Evil is a relay sport when the one who’s burnt turns to pass the torch.

This shared experience of abuse is a driving force for her. She writes openly about rape and sexual assault as well as toxic relationships, often from her own perspective. She did not hold back with this album.  In “Relay”, for example, Apple sings repeatedly: “Evil is a relay sport when the one who’s burnt turns to pass the torch.” The singer told Democracy Now the song is not just about her feelings towards her abuser, but also the bigger picture, especially discrimination against Natives in both today as well as throughout history. Native women in particular are disproportionately victims to sexual abuse. Historically, Native women and children were the first to be victims of murder. The gynocidal motives behind genocide have always rung true.

“For Her”  speaks to the oppression perpetrated by people in positions of power. Apple wanted to convey the feeling of being ignored and disregarded by authorities or people with power. Specifically, she considers the treatment of Indigenous peoples in the U.S. by the government. The song also serves as a comment towards the treatment of women in general. It speaks to the common struggle of not being heard, acknowledged, or believed. This was written in the midst of the Me Too movement and Apple shared that this song was directly inspired after the Brett Kavanaugh hearings.

It’s a shame because you and I didn’t get a witness

In “Newspaper,” written from a female gaze by an artist who spent her early career exposed to the all-seeing male eye, Apple offers a nuanced way of looking at the systemic problem of sexism. “It’s a shame because you and I didn’t get a witness,” she sings, commenting on her own struggles while also bringing together her listeners.

The power of music in the time of a pandemic is cogent. As the whole world deals with quarantine and loss, we need this album. Apple chose to release Fetch the Bolt Cutters when her listeners had the best chance to listen: to feel fully free, fully angry, and fully creative. In "Cosmonauts," the album's tenth track, Apple reminiscences about quarantine and the idea of being locked with someone forever. The song explores the darker, difficult things that isolation has brought up within relationships, families, and the world.

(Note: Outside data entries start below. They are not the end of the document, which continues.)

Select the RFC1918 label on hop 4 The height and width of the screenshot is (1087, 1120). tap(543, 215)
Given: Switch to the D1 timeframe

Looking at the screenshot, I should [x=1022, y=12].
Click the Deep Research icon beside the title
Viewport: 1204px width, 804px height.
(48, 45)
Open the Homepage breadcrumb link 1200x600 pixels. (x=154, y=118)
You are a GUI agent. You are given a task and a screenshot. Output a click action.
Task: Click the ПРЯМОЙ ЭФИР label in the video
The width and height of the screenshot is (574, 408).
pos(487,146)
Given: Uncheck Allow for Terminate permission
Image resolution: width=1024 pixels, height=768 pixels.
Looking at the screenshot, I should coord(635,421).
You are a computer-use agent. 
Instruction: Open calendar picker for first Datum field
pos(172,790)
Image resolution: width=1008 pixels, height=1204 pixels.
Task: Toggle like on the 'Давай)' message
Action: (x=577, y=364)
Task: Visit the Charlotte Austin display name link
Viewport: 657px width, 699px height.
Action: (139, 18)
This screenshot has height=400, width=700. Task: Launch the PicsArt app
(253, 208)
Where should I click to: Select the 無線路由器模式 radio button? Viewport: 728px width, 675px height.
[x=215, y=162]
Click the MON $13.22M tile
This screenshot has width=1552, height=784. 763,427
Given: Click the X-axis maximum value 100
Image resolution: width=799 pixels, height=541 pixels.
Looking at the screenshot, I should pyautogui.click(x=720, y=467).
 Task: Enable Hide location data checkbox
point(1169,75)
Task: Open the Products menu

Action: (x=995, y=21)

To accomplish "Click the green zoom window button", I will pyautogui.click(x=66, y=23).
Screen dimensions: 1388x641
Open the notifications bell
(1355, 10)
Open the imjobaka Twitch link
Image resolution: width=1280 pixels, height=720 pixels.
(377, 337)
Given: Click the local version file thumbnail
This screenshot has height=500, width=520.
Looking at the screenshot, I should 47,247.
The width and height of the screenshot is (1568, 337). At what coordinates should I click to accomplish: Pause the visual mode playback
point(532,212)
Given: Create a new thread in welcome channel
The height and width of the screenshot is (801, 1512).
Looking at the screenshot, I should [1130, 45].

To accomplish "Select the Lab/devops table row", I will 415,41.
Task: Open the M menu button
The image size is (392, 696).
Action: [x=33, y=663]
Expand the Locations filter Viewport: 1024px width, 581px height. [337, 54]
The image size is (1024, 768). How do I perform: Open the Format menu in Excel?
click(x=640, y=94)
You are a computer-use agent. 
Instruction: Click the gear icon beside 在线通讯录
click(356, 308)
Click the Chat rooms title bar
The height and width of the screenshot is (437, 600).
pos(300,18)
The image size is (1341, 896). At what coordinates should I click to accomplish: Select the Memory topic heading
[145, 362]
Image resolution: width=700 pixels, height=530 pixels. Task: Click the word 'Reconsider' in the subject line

Overall, Apple connects her songs to things she believes in: freedom from the past and freedom to move forward. She sings, scats, and lightly raps to reconstruct her music and showcase her growth. This album is uncompromising; it conforms to nothing and no one. Apple will not please, she will not comply, she will not accommodate.

The album finishes with Apple panting:

I grew up in the shoes they told me I could fill.
Shoes that were not made for running up that hill,
And I need to run up that hill.
I will, I will, I will.

Ending in a breathless climax, having finally culminated and completed the acme that is her early career and life’s pains and struggles, Apple leaves us with a musical journey that is not melodic and pretty, but raw and free.